However reasonably I might touch on a subject, there would be one group or another that would erupt before I hit the second sentence. People are so wound up by these fights that if you don’t open with the right conclusion, they’ll brand you as an enemy before you can say “also.”

Given that, I’ve abandoned any type of ordered discourse for this week’s post. When it comes to this subject, serious words are fighting words, and I’m not interested in fights. So let’s just pretend that I’ve been drinking at the keyboard and ranting indiscriminately. Here goes…

Assorted Ramblings

  • Sure, I know that young men are naturally attracted to healthy-looking women… and yeah, I was young once, and I remember that we looked at girls long before we learned how to talk to them… but seriously, how long does it take to figure out that girls are actual people? A lot of grown men still haven’t grasped the fact that women are full-scale, authentic, complete human beings, with dreams, desires, and pains just like ours.
  • Occasionally I refer to women as “girls,” just like I sometimes refer to men as “boys.” That’s just the way we talked when I was growing up in Chicago, and I’ve given up caring about the sensitivity police. Explain to me how it destroys lives and I’ll care enough to retrain myself. Until then, it’s just a word; any insult resides in the mind of the hearer.
  • On the other hand, I’ve started going out of my way to use “women and men,” “he or she,” and phrases like them. I don’t want my female readers to think I’m not taking them seriously. Fully half of humanity is female, and it’s kind of stupid that so many of our words exclude them.
  • How can I take any women’s group seriously when they protect serial abusers like Ted Kennedy and Bill Clinton? They should’ve been doing everything in their power to expose these bastards. Instead, they shielded them and sucked up to them like craven sycophants.
  • When was it that raising children became a bad thing for a woman to do? Is there anything with more potent implications for the future?
  • It used to be that “mother” was a term of honor. Why did that change?
  • Hey dads, have you ever tried switching roles with your wife for a week? Give it a shot sometime; you may find it… educational.
  • Who’s addressing the evils done to the women of Africa and the Middle East? Millions of those women suffer genital mutilation and/or are murdered for making their own sexual decisions. Those problems are a lot worse than gender role complaints.
  • No one—male or female—should be forced or intimidated into any kind of gender role. “Girls should play with dolls” is [expletive deleted]. Lots of girls prefer to play with dolls, and that’s just fine, but telling them that they ought to—or that they ought not change the oil in the car—is flatly wrong… and the same goes for boys.
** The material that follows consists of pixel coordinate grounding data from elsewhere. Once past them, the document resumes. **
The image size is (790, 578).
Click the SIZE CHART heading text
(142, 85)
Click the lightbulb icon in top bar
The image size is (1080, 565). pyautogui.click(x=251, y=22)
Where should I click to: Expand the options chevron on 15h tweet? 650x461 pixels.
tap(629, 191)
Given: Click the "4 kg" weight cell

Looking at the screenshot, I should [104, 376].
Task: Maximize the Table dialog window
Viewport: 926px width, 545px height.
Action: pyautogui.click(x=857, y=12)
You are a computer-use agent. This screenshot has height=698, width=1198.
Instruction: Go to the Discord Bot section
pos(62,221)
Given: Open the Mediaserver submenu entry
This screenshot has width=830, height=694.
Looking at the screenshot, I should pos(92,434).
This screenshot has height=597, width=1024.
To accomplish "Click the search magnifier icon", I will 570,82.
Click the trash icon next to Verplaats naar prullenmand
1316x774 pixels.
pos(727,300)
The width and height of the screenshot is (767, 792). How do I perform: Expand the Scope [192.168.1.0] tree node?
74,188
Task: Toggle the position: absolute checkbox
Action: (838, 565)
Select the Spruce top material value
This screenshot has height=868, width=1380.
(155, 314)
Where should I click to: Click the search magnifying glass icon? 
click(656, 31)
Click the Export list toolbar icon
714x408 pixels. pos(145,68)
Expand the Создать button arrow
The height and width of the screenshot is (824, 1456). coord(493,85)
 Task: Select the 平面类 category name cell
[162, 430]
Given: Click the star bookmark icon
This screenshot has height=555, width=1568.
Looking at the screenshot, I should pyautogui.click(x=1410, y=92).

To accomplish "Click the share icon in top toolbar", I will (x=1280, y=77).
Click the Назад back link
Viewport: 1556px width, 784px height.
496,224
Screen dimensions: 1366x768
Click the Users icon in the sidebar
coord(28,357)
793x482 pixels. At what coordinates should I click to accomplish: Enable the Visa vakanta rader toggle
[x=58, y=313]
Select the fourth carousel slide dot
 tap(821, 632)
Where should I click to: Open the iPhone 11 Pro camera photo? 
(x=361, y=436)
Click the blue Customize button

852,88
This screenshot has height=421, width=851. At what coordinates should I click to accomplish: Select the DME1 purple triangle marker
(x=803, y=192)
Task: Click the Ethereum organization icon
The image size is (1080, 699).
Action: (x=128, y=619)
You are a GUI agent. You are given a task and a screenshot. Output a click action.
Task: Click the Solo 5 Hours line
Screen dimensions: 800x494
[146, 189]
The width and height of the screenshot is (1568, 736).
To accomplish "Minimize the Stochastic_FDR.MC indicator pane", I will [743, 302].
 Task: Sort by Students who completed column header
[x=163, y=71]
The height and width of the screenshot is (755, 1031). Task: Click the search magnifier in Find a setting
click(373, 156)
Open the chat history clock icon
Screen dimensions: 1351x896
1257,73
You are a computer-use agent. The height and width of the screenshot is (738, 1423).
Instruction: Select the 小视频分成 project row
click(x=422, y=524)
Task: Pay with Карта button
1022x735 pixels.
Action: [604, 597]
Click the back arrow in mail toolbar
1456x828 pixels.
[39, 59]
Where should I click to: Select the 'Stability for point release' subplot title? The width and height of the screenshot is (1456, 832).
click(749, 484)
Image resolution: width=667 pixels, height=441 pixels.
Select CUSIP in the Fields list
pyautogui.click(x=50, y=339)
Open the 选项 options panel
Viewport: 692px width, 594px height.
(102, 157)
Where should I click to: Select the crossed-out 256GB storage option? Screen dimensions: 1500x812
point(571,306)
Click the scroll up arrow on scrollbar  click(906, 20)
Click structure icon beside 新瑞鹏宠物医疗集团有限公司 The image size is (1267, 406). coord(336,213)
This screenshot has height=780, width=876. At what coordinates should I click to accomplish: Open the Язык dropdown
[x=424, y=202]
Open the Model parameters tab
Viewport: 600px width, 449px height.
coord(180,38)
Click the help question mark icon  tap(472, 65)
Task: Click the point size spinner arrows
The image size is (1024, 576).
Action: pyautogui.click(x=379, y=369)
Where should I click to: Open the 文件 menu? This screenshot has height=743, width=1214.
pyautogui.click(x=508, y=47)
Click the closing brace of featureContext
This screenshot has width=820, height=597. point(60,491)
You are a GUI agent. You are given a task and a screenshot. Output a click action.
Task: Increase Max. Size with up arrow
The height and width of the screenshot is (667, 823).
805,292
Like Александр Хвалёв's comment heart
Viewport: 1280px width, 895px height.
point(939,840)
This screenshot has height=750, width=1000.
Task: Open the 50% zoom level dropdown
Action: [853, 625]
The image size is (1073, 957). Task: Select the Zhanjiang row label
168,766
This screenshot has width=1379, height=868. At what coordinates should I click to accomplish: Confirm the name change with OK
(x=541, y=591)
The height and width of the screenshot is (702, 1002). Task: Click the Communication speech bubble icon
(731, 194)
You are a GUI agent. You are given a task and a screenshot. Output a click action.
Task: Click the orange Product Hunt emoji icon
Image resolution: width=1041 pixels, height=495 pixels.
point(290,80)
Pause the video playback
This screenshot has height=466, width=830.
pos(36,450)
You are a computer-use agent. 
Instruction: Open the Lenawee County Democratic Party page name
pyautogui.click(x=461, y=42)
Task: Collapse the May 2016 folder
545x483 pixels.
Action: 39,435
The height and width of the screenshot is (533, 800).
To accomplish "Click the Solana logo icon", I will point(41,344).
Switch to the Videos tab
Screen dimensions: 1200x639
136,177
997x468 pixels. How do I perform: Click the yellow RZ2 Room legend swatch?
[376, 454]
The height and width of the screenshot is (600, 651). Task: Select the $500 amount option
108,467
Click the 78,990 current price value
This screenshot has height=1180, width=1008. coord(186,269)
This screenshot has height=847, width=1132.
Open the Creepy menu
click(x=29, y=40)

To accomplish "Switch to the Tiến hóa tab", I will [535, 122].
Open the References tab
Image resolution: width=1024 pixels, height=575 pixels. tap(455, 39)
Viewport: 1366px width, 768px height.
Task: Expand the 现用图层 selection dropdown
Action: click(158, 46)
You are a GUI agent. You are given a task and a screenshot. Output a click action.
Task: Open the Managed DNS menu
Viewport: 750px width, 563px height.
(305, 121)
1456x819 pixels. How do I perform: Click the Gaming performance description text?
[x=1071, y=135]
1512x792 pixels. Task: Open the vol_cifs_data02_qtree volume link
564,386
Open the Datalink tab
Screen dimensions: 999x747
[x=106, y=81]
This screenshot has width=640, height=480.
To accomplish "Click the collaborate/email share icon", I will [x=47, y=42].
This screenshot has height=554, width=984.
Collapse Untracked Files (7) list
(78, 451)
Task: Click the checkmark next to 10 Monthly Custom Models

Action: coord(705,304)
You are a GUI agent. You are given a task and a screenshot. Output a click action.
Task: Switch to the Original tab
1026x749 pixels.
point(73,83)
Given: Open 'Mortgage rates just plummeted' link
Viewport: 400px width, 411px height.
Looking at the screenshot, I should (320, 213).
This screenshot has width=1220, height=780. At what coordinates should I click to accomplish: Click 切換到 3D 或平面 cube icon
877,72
Let the kid discover what she or he wants, and don’t thrust roles upon them.
  • Likewise, most of us prefer living in fairly traditional family groups, and that’s not only okay, but probably an excellent arrangement. But no one should be forced into it. It may be best for most of us, but most is not the same as all. No one is obligated to live that way. We are obliged to do no harm, and that’s about it.
  • War toys—habitually given to boys—are a mistake. (And living in a war culture just makes it worse.) It’s a true saying that war is hell. We need to get that hell out of our kids’ heads, not put it in.
  • There may be just as many rotten women as there are rotten men… though they sometimes display their sins differently.
  • Where are the fathers and brothers and uncles of abused women? Shouldn’t they be doing something about it? The male instinct to protect women can be a good thing.
  • The reproductive imperative (AKA sex drive) is necessary in humanity, but it also makes us a little crazy at times… and that goes for both women and men. Whether we call that a glitch in our programming, incomplete development, or whatever, it’s something that we should address directly.
  • It’s kind of sick to use that programming glitch as a sales tool.
  • Women are afraid to report sexual abuse, and the problem isn’t theirs alone. We men have to start fixing our end and make them unafraid to tell us.
  • Femininity is not weakness.
  • Maleness is not thuggery.
  • I’ve been blessed to have had a number of exceptional women in my life. I’m not sure where I’d be without them.
  • What often passes for being a “strong woman” these days bears no resemblance to the real thing. Volume, hard drinking, and tattoos are cheap substitutes for true female strength. Neither does femininity diminish it.
  • My teenaged experience with the abuse of women was the opposite of what is publicized. I remember being at a party with my good friend John and learning that one of the girls had too much to drink and was lying half-conscious in a spare bedroom. We stood guard in front of the door for a couple of hours… and felt righteous about it.
  • I also remember a friend telling me that an older man had groped her. I volunteered that John and I could beat him up. (I figured that two teenagers could handle one old guy.) She thanked me and declined, but I kept my eyes open for that guy.
  • Do you have a plan for making your husband or wife a better person?
Okay, there you have some thoughts on this subject; I hope they’re of some use to you.
Overall, Rosenberg is raising some important points to consider.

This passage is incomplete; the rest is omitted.